Case Study: This 13 year-old teen age boy was involved in a motor vehicle accident and sustained a severely depressed frontal forehead fracture and a large laceration down the center of his forehead. This required an urgent neurosurgical procedure with bone removal and repair of the dura. After three months of healing, he was left with a large depressed central forehead area (10 cm x 6 cm) that extended from the scalp down to the brows with a well healed vertical forehead scar. A 3-D CT scan shows the size of the defect and its involvement with the brow area and the frontal sinus.

Under general anesthesia, the forehead bony defect was accessed through his existing vertical scar from the scalp down to the area between the brows. The skin was lifting off of the dura and the surrounding bone edges. Near the brow area, the frontal sinus cavity was encountered as a 2cm x 2cm hole above the level of the dura.

The frontal sinus was clean and healthy with normal mucosal lining. A large pericranial tissue patch was sutured around all edges to create a thick tissue partition between the frontal sinus and the reconstruction site.

After the pericranial patch was placed, a floor was created for the reconstruction using titanium mesh.

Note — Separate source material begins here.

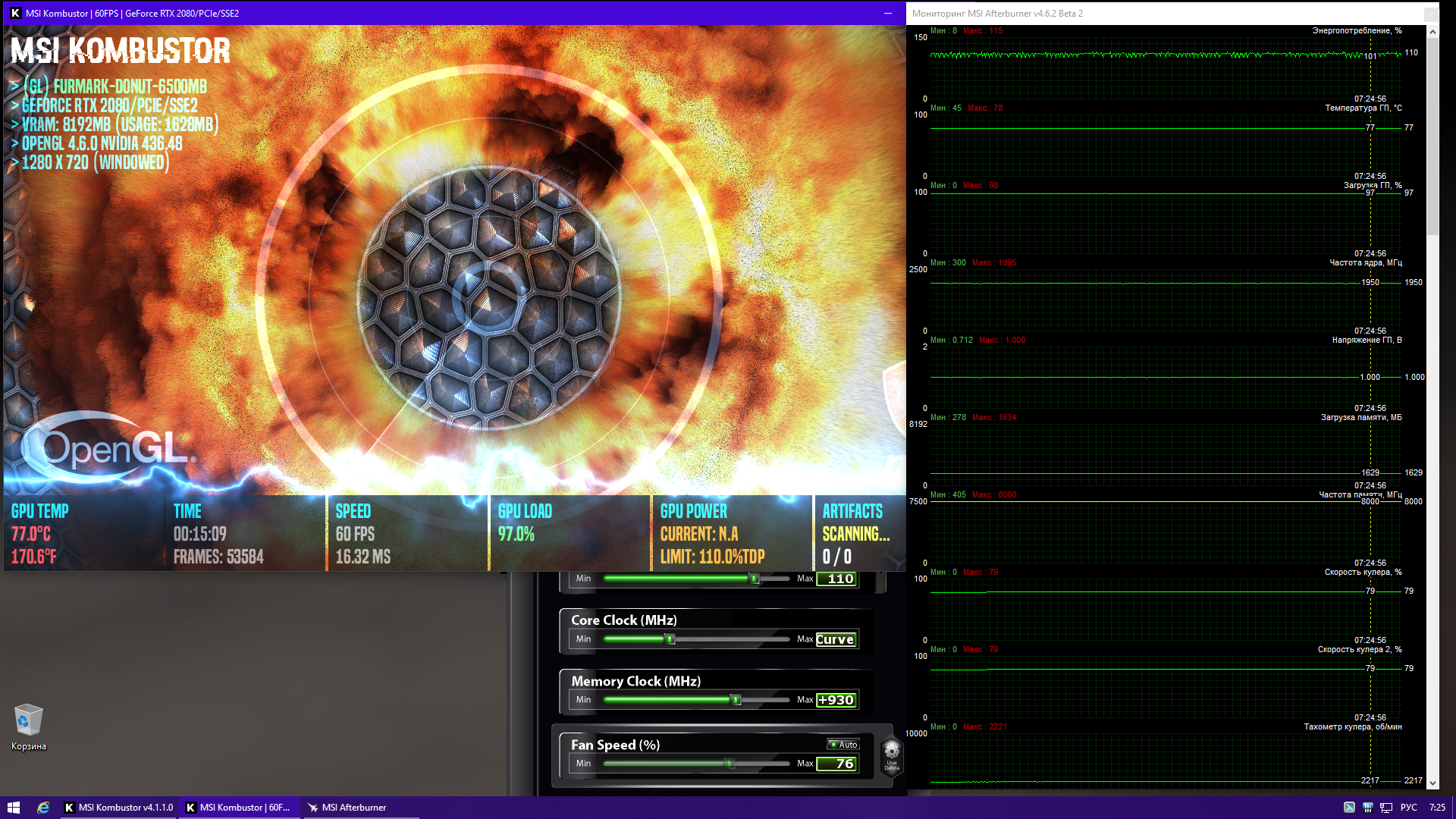
Task: Click the РУС language indicator
Action: (1408, 808)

Thin 1mm titanium mesh was cut just larger than the bone defect and its edges were slipped under the defect to become a self-locking floor. This not only provided a containment method for the hydroxyapatite cement but keep the dural pulsations off of the hardening reconstruction.

Using a well known hydroxyapatite cement (Mimx, Biomet Microfixation, Jacksonville, FL), the activating liquid and calcium hydroxyapatite powder were mixed together into a putty consistency. This was then poured into the bone defect and molded into shape, recreating the lost brow bone area and the forehead above it.  The forehead skin was then closed and scalp scar removed prior to its closure in the hair area.

His surgery was done as an outpatient and he went home the same day. His head dressing was removed the next day and his sutures in the scalp removed ten days later. He had a smooth forehead result right with elimination of the forehead depression and the dural pulsations.

Case Highlights:

1) Reconstruction of the bony forehead can be done by a variety of techniques and hydroxyapatite is a well established cranioplasty material for full-thickness skull defects.

2) Forehead reconstruction which extends down into the brow area must take into account the frontal sinus and have a plan to keep it separate from any implanted material.

3) The properties of hydroxyapatite in a full-thickness skull defect needs reinforcement or a floor to add both strength and a containment method for the material.